EXERCISE OBJECTIVE: Pull out every line below holding the word "cookies".
== == ==
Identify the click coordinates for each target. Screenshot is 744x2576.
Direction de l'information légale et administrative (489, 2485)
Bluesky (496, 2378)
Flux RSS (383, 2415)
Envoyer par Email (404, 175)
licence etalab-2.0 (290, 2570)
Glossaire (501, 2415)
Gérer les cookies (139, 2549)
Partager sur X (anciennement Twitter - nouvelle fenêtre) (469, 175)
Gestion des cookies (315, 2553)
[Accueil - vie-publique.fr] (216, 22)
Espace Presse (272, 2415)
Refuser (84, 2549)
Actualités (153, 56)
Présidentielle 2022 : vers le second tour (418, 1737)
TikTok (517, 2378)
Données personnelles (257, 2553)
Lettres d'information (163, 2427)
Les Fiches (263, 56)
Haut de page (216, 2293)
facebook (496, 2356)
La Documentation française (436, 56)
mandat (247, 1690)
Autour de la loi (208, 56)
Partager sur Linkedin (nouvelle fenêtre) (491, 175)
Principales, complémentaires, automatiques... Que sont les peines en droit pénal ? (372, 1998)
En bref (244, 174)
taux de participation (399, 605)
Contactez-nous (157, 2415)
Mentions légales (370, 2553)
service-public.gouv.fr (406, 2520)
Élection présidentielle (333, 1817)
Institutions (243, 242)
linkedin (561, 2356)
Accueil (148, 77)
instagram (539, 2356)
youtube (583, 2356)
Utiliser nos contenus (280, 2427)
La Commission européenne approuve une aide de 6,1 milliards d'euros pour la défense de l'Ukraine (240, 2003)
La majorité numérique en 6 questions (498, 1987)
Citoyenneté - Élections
== == ==
OUTPUT FOR THIS TASK:
Gérer les cookies (139, 2549)
Gestion des cookies (315, 2553)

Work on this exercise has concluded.